• _PROBLEM STATEMENT_
Only the lines that include "computer" should be copied from the data below.

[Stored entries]
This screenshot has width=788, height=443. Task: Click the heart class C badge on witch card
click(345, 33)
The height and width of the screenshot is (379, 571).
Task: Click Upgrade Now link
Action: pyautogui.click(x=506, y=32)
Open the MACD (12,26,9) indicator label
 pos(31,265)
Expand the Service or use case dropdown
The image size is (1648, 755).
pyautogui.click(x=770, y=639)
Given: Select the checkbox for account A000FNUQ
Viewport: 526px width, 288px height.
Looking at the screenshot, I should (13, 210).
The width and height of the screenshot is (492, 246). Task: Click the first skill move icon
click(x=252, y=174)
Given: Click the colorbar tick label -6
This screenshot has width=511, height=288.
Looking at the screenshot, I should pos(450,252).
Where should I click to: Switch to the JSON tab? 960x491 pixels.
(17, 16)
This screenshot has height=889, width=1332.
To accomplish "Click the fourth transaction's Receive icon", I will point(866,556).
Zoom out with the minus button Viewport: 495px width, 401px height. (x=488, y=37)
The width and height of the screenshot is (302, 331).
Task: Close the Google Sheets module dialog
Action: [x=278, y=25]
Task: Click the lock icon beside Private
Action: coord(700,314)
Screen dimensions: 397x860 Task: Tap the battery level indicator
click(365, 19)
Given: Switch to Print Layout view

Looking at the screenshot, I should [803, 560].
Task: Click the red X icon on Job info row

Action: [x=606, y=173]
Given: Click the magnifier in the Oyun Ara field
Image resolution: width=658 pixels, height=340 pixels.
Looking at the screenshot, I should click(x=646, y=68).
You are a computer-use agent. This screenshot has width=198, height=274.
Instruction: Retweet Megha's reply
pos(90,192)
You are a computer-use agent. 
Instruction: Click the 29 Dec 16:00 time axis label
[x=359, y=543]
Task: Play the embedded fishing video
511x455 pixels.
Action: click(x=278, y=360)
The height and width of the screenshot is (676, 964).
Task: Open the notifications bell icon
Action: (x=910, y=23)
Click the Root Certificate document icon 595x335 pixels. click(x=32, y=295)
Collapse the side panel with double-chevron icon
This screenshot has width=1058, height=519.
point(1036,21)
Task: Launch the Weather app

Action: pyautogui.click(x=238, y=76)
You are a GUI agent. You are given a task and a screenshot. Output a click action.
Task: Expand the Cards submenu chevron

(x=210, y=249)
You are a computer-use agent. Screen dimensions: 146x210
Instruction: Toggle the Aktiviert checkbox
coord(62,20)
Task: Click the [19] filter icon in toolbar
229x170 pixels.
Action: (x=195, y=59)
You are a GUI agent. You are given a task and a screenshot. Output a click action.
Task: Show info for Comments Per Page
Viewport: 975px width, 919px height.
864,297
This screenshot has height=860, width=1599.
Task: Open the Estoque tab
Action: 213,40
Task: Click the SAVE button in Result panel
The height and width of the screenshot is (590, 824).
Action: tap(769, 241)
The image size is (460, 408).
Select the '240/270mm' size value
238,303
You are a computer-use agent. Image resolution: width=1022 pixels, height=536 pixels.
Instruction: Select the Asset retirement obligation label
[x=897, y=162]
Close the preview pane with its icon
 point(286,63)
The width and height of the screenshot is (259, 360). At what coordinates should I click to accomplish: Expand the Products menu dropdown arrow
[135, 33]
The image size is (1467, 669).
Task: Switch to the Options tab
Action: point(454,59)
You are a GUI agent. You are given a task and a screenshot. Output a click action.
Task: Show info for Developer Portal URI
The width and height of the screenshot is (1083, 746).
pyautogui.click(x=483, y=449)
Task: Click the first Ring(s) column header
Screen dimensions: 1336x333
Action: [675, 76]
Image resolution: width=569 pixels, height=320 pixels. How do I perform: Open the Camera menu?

• _RESPONSE_
You are a computer-use agent. This screenshot has width=198, height=274.
You are a computer-use agent. 
You are a computer-use agent. Screen dimensions: 146x210
You are a computer-use agent. Image resolution: width=1022 pixels, height=536 pixels.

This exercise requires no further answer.